LISTED RECORDS START

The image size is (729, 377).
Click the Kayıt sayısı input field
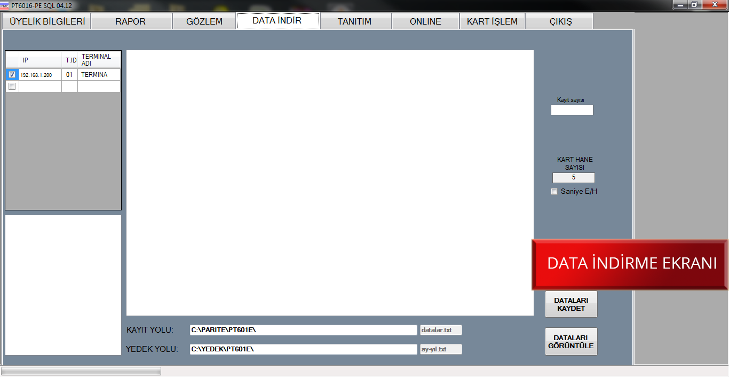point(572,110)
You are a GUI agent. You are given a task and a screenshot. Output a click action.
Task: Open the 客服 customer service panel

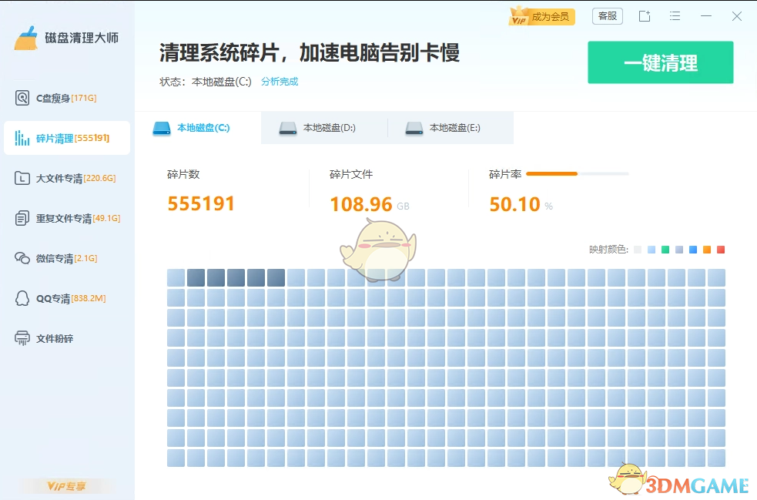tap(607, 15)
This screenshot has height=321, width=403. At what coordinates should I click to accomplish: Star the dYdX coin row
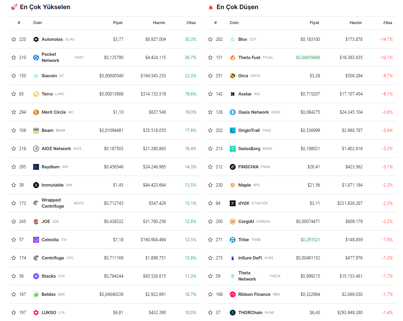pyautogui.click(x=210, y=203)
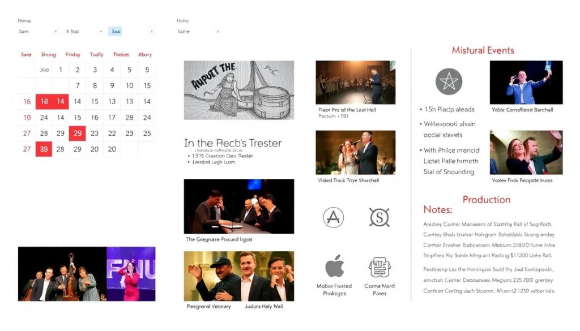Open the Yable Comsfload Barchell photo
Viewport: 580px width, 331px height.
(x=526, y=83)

LISTED RECORDS END

● ACTION ITEM
What is needed is an exact copy of the records above, with no pictures in it.

● TASK RESPONSE
The image size is (729, 377).
Click the Kayıt sayısı input field
point(572,110)
You are a GUI agent. You are given a task and a screenshot. Output a click action.
Task: Open the 客服 customer service panel

tap(607, 15)
This screenshot has height=321, width=403. At what coordinates should I click to accomplish: Star the dYdX coin row
pyautogui.click(x=210, y=203)
Open the Yable Comsfload Barchell photo
Viewport: 580px width, 331px height.
(x=526, y=83)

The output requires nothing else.